Colliers’ Healthcare Market Checkup

Colliers International's latest healthcare report examines why the sector is thriving and how the real estate industry is reaping the benefits.

By Barbra Murray, Contributing Editor

Mary Beth Kuzmanovich, Colliers

Mary Beth Kuzmanovich, National Director of Healthcare Services, Colliers

Colliers International Group Inc. has unveiled its 2016 Healthcare Marketplace research report and the results are clear: healthcare real estate is still in tip-top shape.

As noted in the commercial real estate services firm’s new report, health expenditures are on the upswing—they exceeded $3 trillion in 2014 and are well on the way to reaching $5.5 trillion in 2024—yet any cost-cutting measures are not hindering the healthcare real estate market. All the numbers look good.

The medical office building subsector is thriving. On a steady decline since 2010, the average vacancy rate dropped to 9.5 percent at the close of third-quarter 2015, marking a year-over-year decrease of 30 basis points, and the figure outshone that of the general office market, which recorded a vacancy rate that was a full 320 bps higher. Absorption remained positive at 5.8 million square feet and average asking rents held strong, reaching $22.95 per square foot.

And investors couldn’t get enough of MOBs. Encouraged by accessibility of capital, low interest rates, the aging population and the impact of the Affordable Healthcare Act, investors continued to vie for assets, and premier properties with credit tenants were at the top of the list. MOB sales volume reached a new high in the 12-month period ending third-quarter 2015, soaring to $12.9 billion.

As for the retail sector, the number of insured individuals increased, due in no small part to the ACA, leading hospitals and healthcare providers to reduce costs and improve accessibility by establishing more medical clinics and urgent care centers—and many of these facilities are opening in retail spaces.

= SET OF TASKS =
[a] Write out the part of the Colliers healthcare article that opens with the words "As noted in" and closes with "per square foot.", word for word.
[b] Pick up the Colliers healthcare article after its final sentence and keep writing.
The listing that follows the Colliers healthcare article comes from a separate source.

= DATA EXTRACT =
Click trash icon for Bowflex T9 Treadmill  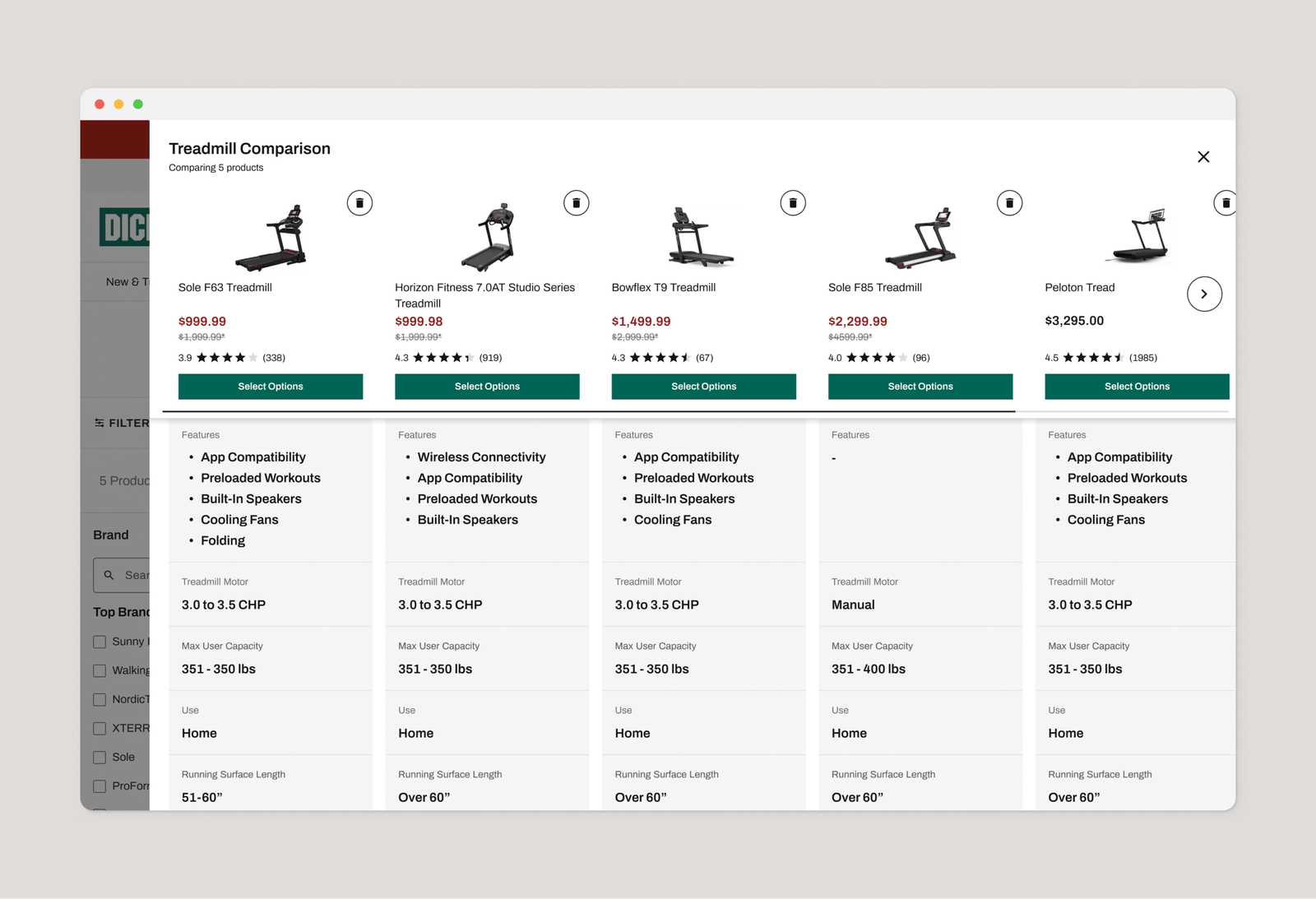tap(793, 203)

...

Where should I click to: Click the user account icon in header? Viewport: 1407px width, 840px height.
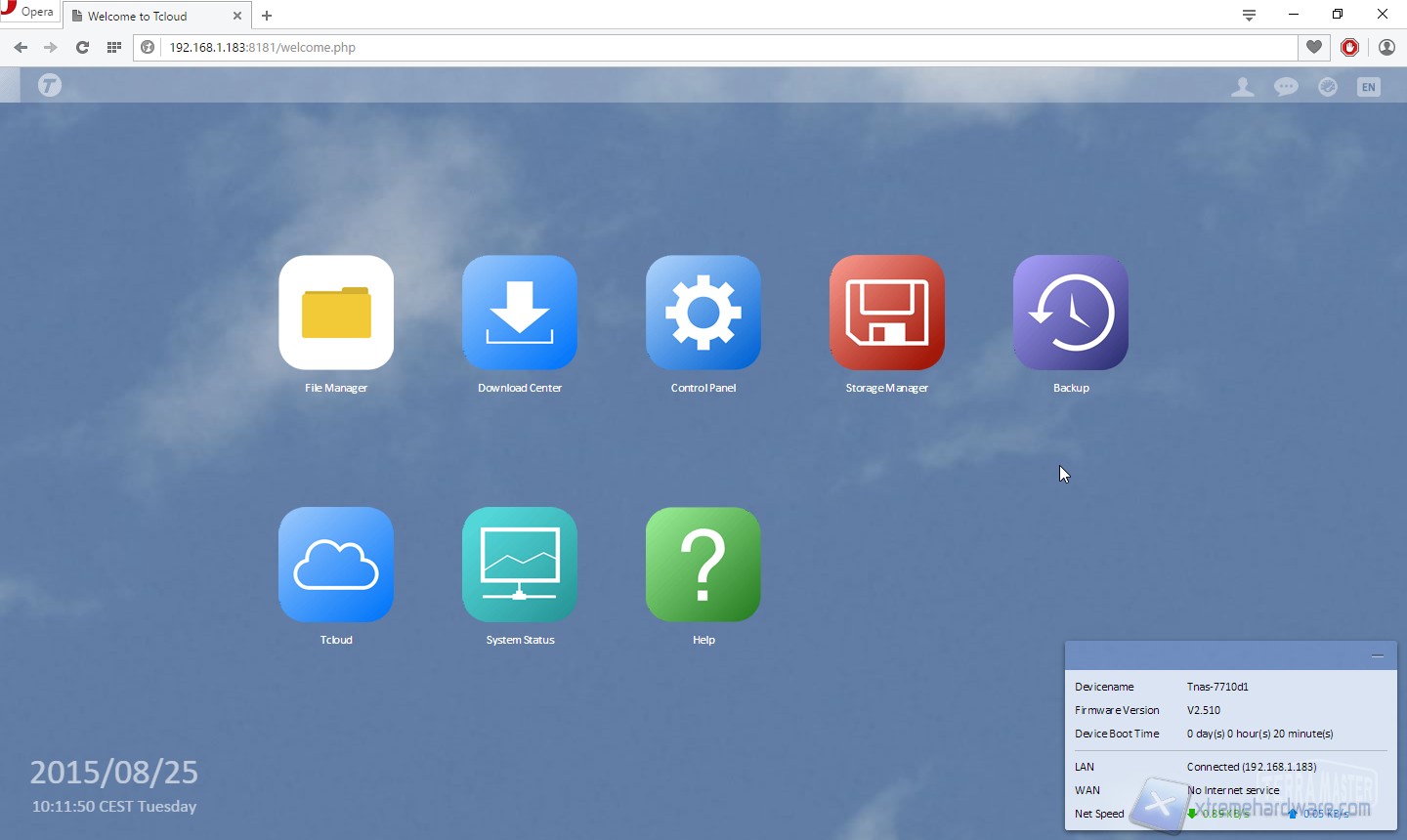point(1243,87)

==

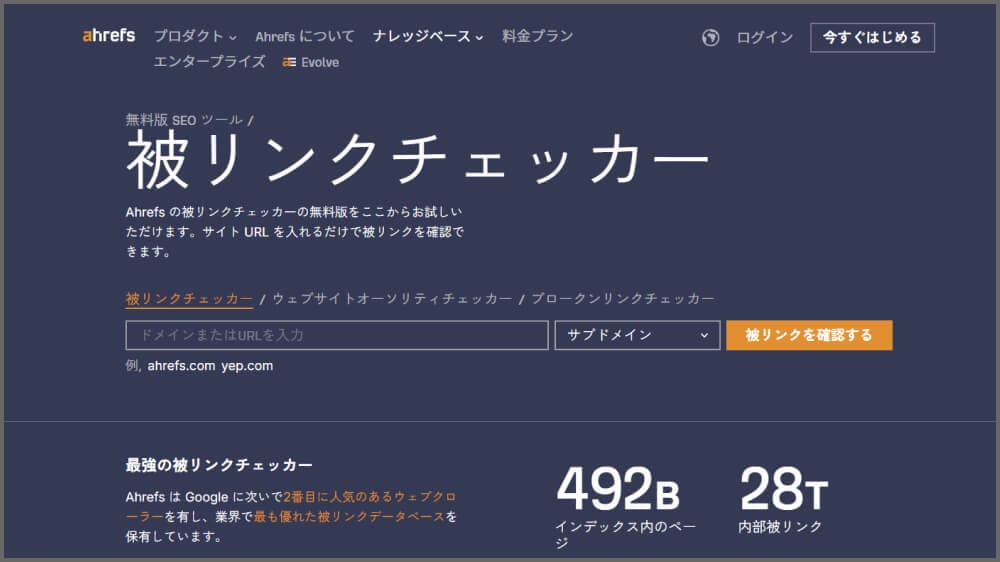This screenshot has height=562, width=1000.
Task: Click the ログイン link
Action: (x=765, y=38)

= PER-TASK ANSWERS =
[a]
As noted in the commercial real estate services firm’s new report, health expenditures are on the upswing—they exceeded $3 trillion in 2014 and are well on the way to reaching $5.5 trillion in 2024—yet any cost-cutting measures are not hindering the healthcare real estate market. All the numbers look good.

The medical office building subsector is thriving. On a steady decline since 2010, the average vacancy rate dropped to 9.5 percent at the close of third-quarter 2015, marking a year-over-year decrease of 30 basis points, and the figure outshone that of the general office market, which recorded a vacancy rate that was a full 320 bps higher. Absorption remained positive at 5.8 million square feet and average asking rents held strong, reaching $22.95 per square foot.

[b]
“The ongoing move to retail locations for healthcare use is driving positive effects to the retail sector—especially in light of the retail market shifting toward e-commerce,” Mary Beth Kuzmanovich, National Director of Healthcare Services for Colliers, told CPE. “Consumer demand for care in convenient locations, with extended hours and easy access, is driving healthcare providers to neighborhood and community retail centers. As they repurpose space in vacant shopping centers and empty big-box stores, or construct new stand-alone facilities in existing retail centers, healthcare brings welcome demand for space.” It’s the “retailization” of healthcare, and tenants in these retail settings are diverse, ranging from physician practices and imaging centers to urgent care and ambulatory surgery facilities.

In 2016, the healthcare real estate sector is expected to continue to thrive; however, the degree of success is linked to the status of the general healthcare industry. “Even with the encouraging shifts in reimbursement and steady demand for services, the industry continues to face unprecedented uncertainty and change driven by multitudes of converging trends: complex demographic forces, revolutionary clinical treatments, population health management, provider shortages and a myriad of other challenges,” according to the report. “The outlook for, and subsequent performance of, healthcare real estate is inextricably tied to the interaction and impact of these changes.” Only time will tell just how strong an impact these factors will have; the healthcare real estate market will have to undergo repeated examinations.